[RECORDS FOR THE TASK Boundary: Start]

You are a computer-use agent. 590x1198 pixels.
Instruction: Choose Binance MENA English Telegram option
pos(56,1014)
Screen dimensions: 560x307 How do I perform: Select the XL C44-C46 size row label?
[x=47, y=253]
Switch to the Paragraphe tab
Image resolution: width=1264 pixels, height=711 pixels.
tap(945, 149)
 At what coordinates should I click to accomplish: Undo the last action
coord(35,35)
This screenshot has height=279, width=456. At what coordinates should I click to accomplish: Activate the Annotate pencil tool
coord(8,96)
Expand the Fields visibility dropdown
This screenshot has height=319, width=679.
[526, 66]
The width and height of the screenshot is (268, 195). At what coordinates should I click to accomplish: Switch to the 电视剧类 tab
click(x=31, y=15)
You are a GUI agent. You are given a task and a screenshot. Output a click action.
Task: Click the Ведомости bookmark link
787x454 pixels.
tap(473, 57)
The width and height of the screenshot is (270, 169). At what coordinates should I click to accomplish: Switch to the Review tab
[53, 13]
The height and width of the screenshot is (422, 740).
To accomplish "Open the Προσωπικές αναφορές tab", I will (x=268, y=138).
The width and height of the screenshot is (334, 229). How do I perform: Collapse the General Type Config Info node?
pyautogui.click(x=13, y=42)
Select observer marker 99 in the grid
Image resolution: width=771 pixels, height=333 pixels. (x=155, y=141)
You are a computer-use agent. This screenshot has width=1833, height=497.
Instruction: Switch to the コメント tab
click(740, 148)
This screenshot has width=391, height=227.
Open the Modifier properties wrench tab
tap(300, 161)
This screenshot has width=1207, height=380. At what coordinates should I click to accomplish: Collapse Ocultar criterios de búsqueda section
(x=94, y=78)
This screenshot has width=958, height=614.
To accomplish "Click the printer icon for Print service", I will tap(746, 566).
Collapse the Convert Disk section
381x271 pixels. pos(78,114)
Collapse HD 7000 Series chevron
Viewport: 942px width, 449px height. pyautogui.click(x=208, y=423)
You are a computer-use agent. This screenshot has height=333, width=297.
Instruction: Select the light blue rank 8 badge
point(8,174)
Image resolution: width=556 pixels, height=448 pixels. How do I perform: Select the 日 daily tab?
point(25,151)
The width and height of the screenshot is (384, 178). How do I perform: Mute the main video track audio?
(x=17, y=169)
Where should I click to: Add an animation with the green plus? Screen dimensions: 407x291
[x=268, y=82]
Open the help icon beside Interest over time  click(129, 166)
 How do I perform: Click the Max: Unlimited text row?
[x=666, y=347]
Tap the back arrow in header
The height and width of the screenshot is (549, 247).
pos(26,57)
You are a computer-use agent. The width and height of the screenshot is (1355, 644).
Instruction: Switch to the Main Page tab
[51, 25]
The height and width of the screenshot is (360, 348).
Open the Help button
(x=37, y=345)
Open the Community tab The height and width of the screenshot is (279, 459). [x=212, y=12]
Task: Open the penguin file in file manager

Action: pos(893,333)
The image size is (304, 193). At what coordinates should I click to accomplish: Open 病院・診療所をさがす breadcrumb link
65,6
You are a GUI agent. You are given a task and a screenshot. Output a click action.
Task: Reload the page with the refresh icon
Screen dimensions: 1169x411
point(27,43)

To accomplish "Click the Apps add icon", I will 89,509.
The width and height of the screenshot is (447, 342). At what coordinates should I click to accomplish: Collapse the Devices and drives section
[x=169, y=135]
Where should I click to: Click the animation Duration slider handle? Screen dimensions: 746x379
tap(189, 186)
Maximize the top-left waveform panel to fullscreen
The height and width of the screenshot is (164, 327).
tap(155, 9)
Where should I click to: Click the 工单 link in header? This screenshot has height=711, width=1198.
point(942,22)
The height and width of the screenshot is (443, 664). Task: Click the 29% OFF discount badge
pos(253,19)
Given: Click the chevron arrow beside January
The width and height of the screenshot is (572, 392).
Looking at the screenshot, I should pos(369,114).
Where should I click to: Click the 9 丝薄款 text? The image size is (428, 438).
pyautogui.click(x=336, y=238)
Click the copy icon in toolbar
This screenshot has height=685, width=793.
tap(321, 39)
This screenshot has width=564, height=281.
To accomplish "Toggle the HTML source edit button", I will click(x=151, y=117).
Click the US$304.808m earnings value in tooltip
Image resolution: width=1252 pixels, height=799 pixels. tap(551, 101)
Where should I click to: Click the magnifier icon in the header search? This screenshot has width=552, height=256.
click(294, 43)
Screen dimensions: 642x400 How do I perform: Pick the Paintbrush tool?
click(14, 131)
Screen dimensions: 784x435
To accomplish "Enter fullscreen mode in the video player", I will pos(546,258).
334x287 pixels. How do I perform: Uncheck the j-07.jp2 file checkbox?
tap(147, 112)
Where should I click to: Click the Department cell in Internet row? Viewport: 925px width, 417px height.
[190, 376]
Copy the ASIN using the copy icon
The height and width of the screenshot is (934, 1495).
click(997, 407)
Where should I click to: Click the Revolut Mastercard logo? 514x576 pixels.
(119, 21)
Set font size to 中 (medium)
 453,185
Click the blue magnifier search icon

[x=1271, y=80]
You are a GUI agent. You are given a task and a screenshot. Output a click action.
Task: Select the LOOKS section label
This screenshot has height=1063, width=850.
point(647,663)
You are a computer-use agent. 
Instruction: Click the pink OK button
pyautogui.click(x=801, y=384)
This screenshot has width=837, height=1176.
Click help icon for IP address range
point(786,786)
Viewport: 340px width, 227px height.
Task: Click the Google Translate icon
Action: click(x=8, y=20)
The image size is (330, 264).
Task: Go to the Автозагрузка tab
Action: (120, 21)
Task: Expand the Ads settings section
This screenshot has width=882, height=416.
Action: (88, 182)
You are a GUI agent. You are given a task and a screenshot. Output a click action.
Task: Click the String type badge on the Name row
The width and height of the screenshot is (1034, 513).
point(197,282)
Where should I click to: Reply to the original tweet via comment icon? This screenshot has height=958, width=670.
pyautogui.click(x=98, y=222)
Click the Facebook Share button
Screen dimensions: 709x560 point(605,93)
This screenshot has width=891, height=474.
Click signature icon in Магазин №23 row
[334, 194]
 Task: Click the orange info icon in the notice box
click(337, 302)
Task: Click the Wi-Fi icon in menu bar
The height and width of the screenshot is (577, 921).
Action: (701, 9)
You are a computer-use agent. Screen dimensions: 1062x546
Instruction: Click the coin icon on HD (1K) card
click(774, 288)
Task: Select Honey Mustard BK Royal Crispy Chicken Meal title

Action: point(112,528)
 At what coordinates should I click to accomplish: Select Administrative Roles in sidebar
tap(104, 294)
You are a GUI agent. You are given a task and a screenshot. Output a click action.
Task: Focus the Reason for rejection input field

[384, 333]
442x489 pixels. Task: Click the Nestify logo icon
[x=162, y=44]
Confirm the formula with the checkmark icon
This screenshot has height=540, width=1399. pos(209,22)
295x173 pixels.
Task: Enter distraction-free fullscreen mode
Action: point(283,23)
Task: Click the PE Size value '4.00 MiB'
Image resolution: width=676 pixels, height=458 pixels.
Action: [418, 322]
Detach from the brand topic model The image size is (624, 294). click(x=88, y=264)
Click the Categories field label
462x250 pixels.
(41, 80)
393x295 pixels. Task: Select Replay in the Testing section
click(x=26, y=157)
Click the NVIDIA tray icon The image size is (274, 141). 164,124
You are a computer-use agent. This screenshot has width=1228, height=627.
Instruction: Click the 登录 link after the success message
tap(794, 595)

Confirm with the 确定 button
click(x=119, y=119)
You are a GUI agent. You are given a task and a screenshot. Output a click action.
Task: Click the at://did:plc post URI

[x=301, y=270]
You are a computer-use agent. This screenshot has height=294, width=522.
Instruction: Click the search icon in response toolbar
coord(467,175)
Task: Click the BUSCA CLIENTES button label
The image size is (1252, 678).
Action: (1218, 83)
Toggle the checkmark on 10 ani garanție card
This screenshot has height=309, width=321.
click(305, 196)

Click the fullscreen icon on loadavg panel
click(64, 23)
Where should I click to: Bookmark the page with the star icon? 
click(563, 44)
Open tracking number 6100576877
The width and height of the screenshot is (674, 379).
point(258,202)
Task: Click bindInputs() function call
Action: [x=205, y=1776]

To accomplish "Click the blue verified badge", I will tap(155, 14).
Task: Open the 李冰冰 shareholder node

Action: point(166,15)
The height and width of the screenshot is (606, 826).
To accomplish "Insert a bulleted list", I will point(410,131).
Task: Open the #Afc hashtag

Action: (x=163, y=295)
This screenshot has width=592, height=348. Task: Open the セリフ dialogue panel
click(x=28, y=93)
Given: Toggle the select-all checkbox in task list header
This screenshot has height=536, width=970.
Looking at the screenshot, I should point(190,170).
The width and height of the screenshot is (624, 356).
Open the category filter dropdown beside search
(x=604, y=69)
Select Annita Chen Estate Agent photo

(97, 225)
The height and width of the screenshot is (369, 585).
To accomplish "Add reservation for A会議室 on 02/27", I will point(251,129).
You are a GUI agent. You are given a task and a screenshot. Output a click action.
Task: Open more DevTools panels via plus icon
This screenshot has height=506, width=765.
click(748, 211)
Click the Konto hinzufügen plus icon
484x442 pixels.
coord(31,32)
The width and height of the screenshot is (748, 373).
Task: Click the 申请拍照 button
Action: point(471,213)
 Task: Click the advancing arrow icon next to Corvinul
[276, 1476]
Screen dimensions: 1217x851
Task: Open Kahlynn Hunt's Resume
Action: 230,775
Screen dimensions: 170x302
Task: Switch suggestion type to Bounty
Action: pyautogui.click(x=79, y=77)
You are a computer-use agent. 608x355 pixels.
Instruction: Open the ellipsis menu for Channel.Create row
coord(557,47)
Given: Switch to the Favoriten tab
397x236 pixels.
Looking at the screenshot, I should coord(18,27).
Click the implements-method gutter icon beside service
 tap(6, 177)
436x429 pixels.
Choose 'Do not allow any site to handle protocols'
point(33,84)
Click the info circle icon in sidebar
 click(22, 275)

[RECORDS FOR THE TASK Boundary: End]

Only the lines above from the line containing "How do I perform: Click" through the line containing "Maximize the top-left" should be retyped, exactly and with both ends included.

 How do I perform: Click the Max: Unlimited text row?
[x=666, y=347]
Tap the back arrow in header
The height and width of the screenshot is (549, 247).
pos(26,57)
You are a computer-use agent. The width and height of the screenshot is (1355, 644).
Instruction: Switch to the Main Page tab
[51, 25]
The height and width of the screenshot is (360, 348).
Open the Help button
(x=37, y=345)
Open the Community tab The height and width of the screenshot is (279, 459). [x=212, y=12]
Task: Open the penguin file in file manager

Action: pos(893,333)
The image size is (304, 193). At what coordinates should I click to accomplish: Open 病院・診療所をさがす breadcrumb link
65,6
You are a GUI agent. You are given a task and a screenshot. Output a click action.
Task: Reload the page with the refresh icon
Screen dimensions: 1169x411
point(27,43)

To accomplish "Click the Apps add icon", I will 89,509.
The width and height of the screenshot is (447, 342). At what coordinates should I click to accomplish: Collapse the Devices and drives section
[x=169, y=135]
Where should I click to: Click the animation Duration slider handle? Screen dimensions: 746x379
tap(189, 186)
Maximize the top-left waveform panel to fullscreen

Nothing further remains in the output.